### Requirements
Rewrite only the rows from the line containing "Screen dimensions: 2336x1062" through the line containing "click(2197, 41)", substituting "Window" for every "Viewport" and keeping everything else unchanged.

### Extracted material
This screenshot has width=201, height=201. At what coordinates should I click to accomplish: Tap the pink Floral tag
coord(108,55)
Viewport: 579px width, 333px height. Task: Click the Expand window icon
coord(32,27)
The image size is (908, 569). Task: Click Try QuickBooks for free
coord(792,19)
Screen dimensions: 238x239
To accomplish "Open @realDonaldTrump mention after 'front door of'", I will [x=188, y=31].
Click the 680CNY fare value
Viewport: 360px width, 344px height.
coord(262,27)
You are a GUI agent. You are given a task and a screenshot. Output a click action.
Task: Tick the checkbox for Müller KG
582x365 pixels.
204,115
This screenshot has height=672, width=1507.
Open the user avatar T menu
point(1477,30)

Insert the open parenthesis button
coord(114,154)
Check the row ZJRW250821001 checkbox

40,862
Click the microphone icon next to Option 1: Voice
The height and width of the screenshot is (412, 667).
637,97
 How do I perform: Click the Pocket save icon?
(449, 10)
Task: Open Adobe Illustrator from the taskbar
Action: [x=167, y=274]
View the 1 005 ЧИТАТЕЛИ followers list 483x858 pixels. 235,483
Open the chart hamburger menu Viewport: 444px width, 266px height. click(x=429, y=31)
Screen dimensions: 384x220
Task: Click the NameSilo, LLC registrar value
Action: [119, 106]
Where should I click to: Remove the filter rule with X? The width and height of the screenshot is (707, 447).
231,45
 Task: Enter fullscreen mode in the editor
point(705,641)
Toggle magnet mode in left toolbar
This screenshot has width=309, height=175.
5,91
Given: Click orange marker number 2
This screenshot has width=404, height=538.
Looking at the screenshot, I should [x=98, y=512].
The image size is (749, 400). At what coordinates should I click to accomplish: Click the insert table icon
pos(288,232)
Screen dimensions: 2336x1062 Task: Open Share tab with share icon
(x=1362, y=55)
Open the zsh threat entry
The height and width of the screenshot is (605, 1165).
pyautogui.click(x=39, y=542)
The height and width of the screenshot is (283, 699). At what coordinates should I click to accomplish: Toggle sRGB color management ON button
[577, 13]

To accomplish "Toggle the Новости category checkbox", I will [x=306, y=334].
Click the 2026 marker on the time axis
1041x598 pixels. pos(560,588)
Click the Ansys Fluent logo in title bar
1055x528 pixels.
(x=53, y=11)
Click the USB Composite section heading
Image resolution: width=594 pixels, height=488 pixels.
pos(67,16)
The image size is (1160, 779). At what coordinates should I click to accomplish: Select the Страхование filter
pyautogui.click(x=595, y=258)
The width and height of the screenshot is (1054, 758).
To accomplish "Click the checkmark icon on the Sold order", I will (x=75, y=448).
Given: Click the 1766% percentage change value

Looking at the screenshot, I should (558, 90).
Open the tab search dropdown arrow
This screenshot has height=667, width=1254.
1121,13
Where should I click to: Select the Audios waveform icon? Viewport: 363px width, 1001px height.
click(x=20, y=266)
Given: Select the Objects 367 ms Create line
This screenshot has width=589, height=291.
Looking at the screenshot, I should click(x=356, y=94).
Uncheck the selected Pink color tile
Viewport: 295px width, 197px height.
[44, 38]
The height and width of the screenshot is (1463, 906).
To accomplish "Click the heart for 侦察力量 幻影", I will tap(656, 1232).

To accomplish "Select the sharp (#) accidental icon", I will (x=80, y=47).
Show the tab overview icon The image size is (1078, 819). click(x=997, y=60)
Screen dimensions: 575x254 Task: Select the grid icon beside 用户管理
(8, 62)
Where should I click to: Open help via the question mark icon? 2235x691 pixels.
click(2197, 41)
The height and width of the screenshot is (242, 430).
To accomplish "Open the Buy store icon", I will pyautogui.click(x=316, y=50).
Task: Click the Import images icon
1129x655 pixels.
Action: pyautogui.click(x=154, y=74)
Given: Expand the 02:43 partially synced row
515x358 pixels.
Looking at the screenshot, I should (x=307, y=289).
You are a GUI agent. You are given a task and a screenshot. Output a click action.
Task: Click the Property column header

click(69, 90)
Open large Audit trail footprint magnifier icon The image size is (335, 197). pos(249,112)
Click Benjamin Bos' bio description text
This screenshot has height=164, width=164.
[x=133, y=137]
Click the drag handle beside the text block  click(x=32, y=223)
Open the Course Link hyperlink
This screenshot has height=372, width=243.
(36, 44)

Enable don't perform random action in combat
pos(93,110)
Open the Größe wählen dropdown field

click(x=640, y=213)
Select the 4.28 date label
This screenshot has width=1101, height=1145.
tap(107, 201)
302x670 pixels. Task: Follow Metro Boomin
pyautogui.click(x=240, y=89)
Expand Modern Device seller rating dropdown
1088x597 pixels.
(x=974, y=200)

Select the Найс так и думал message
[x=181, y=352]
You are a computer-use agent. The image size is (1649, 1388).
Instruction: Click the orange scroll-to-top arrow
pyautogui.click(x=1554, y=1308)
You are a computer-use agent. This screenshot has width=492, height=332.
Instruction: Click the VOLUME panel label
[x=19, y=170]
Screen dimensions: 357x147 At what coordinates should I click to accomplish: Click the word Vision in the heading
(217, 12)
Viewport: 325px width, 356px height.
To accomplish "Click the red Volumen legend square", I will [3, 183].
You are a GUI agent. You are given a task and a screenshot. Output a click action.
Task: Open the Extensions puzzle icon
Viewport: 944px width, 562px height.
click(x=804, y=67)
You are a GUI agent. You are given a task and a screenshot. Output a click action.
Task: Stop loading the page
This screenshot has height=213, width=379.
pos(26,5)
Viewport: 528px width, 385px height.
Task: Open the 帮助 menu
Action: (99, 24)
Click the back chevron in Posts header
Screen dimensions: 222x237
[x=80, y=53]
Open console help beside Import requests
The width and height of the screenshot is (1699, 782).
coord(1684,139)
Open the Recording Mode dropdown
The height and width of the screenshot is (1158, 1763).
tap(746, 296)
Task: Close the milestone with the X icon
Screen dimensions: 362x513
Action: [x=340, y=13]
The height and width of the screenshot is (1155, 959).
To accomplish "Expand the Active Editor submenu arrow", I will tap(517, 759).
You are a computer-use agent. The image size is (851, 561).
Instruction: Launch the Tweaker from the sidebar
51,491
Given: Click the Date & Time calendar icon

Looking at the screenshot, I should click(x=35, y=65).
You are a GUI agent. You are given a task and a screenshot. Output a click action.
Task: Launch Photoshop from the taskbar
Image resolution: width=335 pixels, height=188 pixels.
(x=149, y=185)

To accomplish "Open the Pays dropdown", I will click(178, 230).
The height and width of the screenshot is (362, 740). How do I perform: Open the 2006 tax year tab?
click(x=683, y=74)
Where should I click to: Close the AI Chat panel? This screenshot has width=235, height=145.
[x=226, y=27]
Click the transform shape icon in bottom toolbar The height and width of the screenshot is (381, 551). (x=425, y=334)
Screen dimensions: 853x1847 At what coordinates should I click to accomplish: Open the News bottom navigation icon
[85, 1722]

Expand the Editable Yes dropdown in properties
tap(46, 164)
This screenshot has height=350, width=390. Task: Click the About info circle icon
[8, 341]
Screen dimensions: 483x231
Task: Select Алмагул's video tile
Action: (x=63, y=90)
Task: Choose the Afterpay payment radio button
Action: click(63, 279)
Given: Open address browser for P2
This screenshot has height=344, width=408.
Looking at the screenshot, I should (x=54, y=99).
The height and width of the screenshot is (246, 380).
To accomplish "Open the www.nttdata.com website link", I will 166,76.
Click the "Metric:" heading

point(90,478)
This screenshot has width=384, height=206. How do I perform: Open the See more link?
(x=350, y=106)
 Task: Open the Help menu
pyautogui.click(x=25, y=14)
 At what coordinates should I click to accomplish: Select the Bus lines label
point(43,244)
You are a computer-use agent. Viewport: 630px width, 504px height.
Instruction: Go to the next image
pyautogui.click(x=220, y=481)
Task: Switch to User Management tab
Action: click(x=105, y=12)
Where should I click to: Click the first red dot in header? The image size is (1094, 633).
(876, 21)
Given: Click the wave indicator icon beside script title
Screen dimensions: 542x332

### Written response
Screen dimensions: 2336x1062 Task: Open Share tab with share icon
(x=1362, y=55)
Open the zsh threat entry
The height and width of the screenshot is (605, 1165).
pyautogui.click(x=39, y=542)
The height and width of the screenshot is (283, 699). At what coordinates should I click to accomplish: Toggle sRGB color management ON button
[577, 13]

To accomplish "Toggle the Новости category checkbox", I will [x=306, y=334].
Click the 2026 marker on the time axis
1041x598 pixels. pos(560,588)
Click the Ansys Fluent logo in title bar
1055x528 pixels.
(x=53, y=11)
Click the USB Composite section heading
Image resolution: width=594 pixels, height=488 pixels.
pos(67,16)
The image size is (1160, 779). At what coordinates should I click to accomplish: Select the Страхование filter
pyautogui.click(x=595, y=258)
The width and height of the screenshot is (1054, 758).
To accomplish "Click the checkmark icon on the Sold order", I will (x=75, y=448).
Given: Click the 1766% percentage change value

Looking at the screenshot, I should (558, 90).
Open the tab search dropdown arrow
This screenshot has height=667, width=1254.
1121,13
Where should I click to: Select the Audios waveform icon? Window: 363px width, 1001px height.
click(x=20, y=266)
Given: Select the Objects 367 ms Create line
This screenshot has width=589, height=291.
Looking at the screenshot, I should click(x=356, y=94).
Uncheck the selected Pink color tile
Window: 295px width, 197px height.
[44, 38]
The height and width of the screenshot is (1463, 906).
To accomplish "Click the heart for 侦察力量 幻影", I will tap(656, 1232).

To accomplish "Select the sharp (#) accidental icon", I will (x=80, y=47).
Show the tab overview icon The image size is (1078, 819). click(x=997, y=60)
Screen dimensions: 575x254 Task: Select the grid icon beside 用户管理
(8, 62)
Where should I click to: Open help via the question mark icon? 2235x691 pixels.
click(2197, 41)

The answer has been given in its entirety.